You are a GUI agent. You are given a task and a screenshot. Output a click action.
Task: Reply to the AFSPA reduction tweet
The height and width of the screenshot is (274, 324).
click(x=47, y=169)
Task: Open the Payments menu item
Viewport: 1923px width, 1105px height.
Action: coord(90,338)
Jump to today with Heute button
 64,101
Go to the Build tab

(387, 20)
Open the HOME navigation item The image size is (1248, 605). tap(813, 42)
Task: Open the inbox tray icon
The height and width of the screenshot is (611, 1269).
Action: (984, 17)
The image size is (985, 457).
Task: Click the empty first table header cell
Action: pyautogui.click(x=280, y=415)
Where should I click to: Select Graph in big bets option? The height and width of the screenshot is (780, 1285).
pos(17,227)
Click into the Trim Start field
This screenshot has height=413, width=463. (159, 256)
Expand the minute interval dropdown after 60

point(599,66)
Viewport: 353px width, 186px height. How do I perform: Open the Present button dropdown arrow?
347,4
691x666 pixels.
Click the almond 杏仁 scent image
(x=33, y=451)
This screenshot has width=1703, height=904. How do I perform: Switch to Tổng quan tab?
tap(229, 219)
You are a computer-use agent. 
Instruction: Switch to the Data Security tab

**Aim of the task**. Format every line of the rows above as a JSON array of strings, one string per line, omitting blank lines.

**Solution below**.
[
  "You are a GUI agent. You are given a task and a screenshot. Output a click action.",
  "Task: Reply to the AFSPA reduction tweet",
  "The height and width of the screenshot is (274, 324).",
  "click(x=47, y=169)",
  "Task: Open the Payments menu item",
  "Viewport: 1923px width, 1105px height.",
  "Action: coord(90,338)",
  "Jump to today with Heute button",
  " 64,101",
  "Go to the Build tab",
  "(387, 20)",
  "Open the HOME navigation item The image size is (1248, 605). tap(813, 42)",
  "Task: Open the inbox tray icon",
  "The height and width of the screenshot is (611, 1269).",
  "Action: (984, 17)",
  "The image size is (985, 457).",
  "Task: Click the empty first table header cell",
  "Action: pyautogui.click(x=280, y=415)",
  "Where should I click to: Select Graph in big bets option? The height and width of the screenshot is (780, 1285).",
  "pos(17,227)",
  "Click into the Trim Start field",
  "This screenshot has height=413, width=463. (159, 256)",
  "Expand the minute interval dropdown after 60",
  "point(599,66)",
  "Viewport: 353px width, 186px height. How do I perform: Open the Present button dropdown arrow?",
  "347,4",
  "691x666 pixels.",
  "Click the almond 杏仁 scent image",
  "(x=33, y=451)",
  "This screenshot has width=1703, height=904. How do I perform: Switch to Tổng quan tab?",
  "tap(229, 219)",
  "You are a computer-use agent. ",
  "Instruction: Switch to the Data Security tab"
]